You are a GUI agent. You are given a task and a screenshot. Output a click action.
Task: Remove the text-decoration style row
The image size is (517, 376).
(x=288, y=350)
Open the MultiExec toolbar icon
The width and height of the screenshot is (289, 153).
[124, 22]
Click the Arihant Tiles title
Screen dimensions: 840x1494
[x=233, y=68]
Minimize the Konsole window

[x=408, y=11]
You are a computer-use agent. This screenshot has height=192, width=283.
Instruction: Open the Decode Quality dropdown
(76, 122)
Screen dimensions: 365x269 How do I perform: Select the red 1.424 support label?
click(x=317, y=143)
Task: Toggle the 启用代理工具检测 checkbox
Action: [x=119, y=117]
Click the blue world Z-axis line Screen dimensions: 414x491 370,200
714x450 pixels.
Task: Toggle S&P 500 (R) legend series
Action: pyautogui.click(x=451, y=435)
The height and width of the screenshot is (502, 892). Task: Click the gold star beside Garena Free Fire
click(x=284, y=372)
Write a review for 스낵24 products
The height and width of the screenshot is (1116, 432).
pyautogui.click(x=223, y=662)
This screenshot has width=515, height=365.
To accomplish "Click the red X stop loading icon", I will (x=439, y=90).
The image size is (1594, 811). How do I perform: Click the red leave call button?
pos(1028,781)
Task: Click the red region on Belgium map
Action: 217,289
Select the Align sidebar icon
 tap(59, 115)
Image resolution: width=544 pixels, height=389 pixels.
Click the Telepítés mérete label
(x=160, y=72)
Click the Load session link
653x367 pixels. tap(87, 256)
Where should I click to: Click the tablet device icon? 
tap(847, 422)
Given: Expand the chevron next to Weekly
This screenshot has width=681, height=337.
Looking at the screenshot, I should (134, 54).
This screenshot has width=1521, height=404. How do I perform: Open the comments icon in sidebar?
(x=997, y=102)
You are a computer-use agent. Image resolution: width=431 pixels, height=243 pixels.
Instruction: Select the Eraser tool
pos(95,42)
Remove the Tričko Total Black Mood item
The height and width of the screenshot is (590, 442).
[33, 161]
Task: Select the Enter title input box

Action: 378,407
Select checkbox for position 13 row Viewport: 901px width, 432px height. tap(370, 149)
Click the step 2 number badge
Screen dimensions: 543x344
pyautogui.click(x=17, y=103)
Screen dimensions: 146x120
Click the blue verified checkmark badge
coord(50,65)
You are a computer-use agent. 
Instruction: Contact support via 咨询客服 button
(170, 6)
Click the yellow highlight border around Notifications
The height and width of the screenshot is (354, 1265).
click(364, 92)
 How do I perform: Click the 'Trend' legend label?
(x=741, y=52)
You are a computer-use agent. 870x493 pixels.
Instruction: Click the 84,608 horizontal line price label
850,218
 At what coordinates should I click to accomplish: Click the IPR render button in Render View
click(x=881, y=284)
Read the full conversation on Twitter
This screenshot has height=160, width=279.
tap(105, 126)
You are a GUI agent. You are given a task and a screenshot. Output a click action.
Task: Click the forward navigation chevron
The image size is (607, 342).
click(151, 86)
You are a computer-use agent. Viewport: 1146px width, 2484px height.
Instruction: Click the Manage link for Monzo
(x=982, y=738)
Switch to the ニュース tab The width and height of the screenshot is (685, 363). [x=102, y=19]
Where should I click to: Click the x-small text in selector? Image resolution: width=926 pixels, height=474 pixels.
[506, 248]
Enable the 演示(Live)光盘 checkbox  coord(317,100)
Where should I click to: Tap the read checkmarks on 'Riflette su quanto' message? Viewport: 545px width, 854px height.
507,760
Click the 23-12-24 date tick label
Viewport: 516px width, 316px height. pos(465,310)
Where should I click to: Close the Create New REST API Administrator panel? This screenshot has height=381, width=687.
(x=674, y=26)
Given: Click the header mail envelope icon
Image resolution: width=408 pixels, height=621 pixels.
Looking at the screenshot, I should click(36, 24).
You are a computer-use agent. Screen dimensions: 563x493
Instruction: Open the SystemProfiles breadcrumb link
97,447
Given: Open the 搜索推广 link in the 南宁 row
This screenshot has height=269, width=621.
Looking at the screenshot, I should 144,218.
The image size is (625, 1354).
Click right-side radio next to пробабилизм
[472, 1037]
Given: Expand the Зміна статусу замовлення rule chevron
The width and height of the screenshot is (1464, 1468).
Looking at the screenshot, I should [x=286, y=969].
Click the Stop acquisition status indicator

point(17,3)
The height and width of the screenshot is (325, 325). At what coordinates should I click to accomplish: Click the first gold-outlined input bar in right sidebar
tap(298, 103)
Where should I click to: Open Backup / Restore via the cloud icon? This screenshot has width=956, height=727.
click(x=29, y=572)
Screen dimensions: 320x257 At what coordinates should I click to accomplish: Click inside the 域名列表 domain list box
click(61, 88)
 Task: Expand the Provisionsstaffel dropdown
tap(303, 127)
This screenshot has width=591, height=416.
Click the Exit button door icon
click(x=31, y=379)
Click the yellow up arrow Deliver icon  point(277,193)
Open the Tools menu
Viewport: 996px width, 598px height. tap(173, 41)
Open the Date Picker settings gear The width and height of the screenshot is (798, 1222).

=======

Word for word, give back the data shown above.

- _Your solution_:
You are a GUI agent. You are given a task and a screenshot. Output a click action.
Task: Remove the text-decoration style row
The image size is (517, 376).
(x=288, y=350)
Open the MultiExec toolbar icon
The width and height of the screenshot is (289, 153).
[124, 22]
Click the Arihant Tiles title
Screen dimensions: 840x1494
[x=233, y=68]
Minimize the Konsole window

[x=408, y=11]
You are a computer-use agent. This screenshot has height=192, width=283.
Instruction: Open the Decode Quality dropdown
(76, 122)
Screen dimensions: 365x269 How do I perform: Select the red 1.424 support label?
click(x=317, y=143)
Task: Toggle the 启用代理工具检测 checkbox
Action: [x=119, y=117]
Click the blue world Z-axis line Screen dimensions: 414x491 370,200
714x450 pixels.
Task: Toggle S&P 500 (R) legend series
Action: pyautogui.click(x=451, y=435)
The height and width of the screenshot is (502, 892). Task: Click the gold star beside Garena Free Fire
click(x=284, y=372)
Write a review for 스낵24 products
The height and width of the screenshot is (1116, 432).
pyautogui.click(x=223, y=662)
This screenshot has width=515, height=365.
To accomplish "Click the red X stop loading icon", I will (x=439, y=90).
The image size is (1594, 811). How do I perform: Click the red leave call button?
pos(1028,781)
Task: Click the red region on Belgium map
Action: 217,289
Select the Align sidebar icon
 tap(59, 115)
Image resolution: width=544 pixels, height=389 pixels.
Click the Telepítés mérete label
(x=160, y=72)
Click the Load session link
653x367 pixels. tap(87, 256)
Where should I click to: Click the tablet device icon? 
tap(847, 422)
Given: Expand the chevron next to Weekly
This screenshot has width=681, height=337.
Looking at the screenshot, I should (134, 54).
This screenshot has width=1521, height=404. How do I perform: Open the comments icon in sidebar?
(x=997, y=102)
You are a computer-use agent. Image resolution: width=431 pixels, height=243 pixels.
Instruction: Select the Eraser tool
pos(95,42)
Remove the Tričko Total Black Mood item
The height and width of the screenshot is (590, 442).
[33, 161]
Task: Select the Enter title input box

Action: 378,407
Select checkbox for position 13 row Viewport: 901px width, 432px height. tap(370, 149)
Click the step 2 number badge
Screen dimensions: 543x344
pyautogui.click(x=17, y=103)
Screen dimensions: 146x120
Click the blue verified checkmark badge
coord(50,65)
You are a computer-use agent. 
Instruction: Contact support via 咨询客服 button
(170, 6)
Click the yellow highlight border around Notifications
The height and width of the screenshot is (354, 1265).
click(364, 92)
 How do I perform: Click the 'Trend' legend label?
(x=741, y=52)
You are a computer-use agent. 870x493 pixels.
Instruction: Click the 84,608 horizontal line price label
850,218
 At what coordinates should I click to accomplish: Click the IPR render button in Render View
click(x=881, y=284)
Read the full conversation on Twitter
This screenshot has height=160, width=279.
tap(105, 126)
You are a GUI agent. You are given a task and a screenshot. Output a click action.
Task: Click the forward navigation chevron
The image size is (607, 342).
click(151, 86)
You are a computer-use agent. Viewport: 1146px width, 2484px height.
Instruction: Click the Manage link for Monzo
(x=982, y=738)
Switch to the ニュース tab The width and height of the screenshot is (685, 363). [x=102, y=19]
Where should I click to: Click the x-small text in selector? Image resolution: width=926 pixels, height=474 pixels.
[506, 248]
Enable the 演示(Live)光盘 checkbox  coord(317,100)
Where should I click to: Tap the read checkmarks on 'Riflette su quanto' message? Viewport: 545px width, 854px height.
507,760
Click the 23-12-24 date tick label
Viewport: 516px width, 316px height. pos(465,310)
Where should I click to: Close the Create New REST API Administrator panel? This screenshot has height=381, width=687.
(x=674, y=26)
Given: Click the header mail envelope icon
Image resolution: width=408 pixels, height=621 pixels.
Looking at the screenshot, I should click(36, 24).
You are a computer-use agent. Screen dimensions: 563x493
Instruction: Open the SystemProfiles breadcrumb link
97,447
Given: Open the 搜索推广 link in the 南宁 row
This screenshot has height=269, width=621.
Looking at the screenshot, I should 144,218.
The image size is (625, 1354).
Click right-side radio next to пробабилизм
[472, 1037]
Given: Expand the Зміна статусу замовлення rule chevron
The width and height of the screenshot is (1464, 1468).
Looking at the screenshot, I should [x=286, y=969].
Click the Stop acquisition status indicator

point(17,3)
The height and width of the screenshot is (325, 325). At what coordinates should I click to accomplish: Click the first gold-outlined input bar in right sidebar
tap(298, 103)
Where should I click to: Open Backup / Restore via the cloud icon? This screenshot has width=956, height=727.
click(x=29, y=572)
Screen dimensions: 320x257 At what coordinates should I click to accomplish: Click inside the 域名列表 domain list box
click(61, 88)
 Task: Expand the Provisionsstaffel dropdown
tap(303, 127)
This screenshot has width=591, height=416.
Click the Exit button door icon
click(x=31, y=379)
Click the yellow up arrow Deliver icon  point(277,193)
Open the Tools menu
Viewport: 996px width, 598px height. tap(173, 41)
Open the Date Picker settings gear The width and height of the screenshot is (798, 1222).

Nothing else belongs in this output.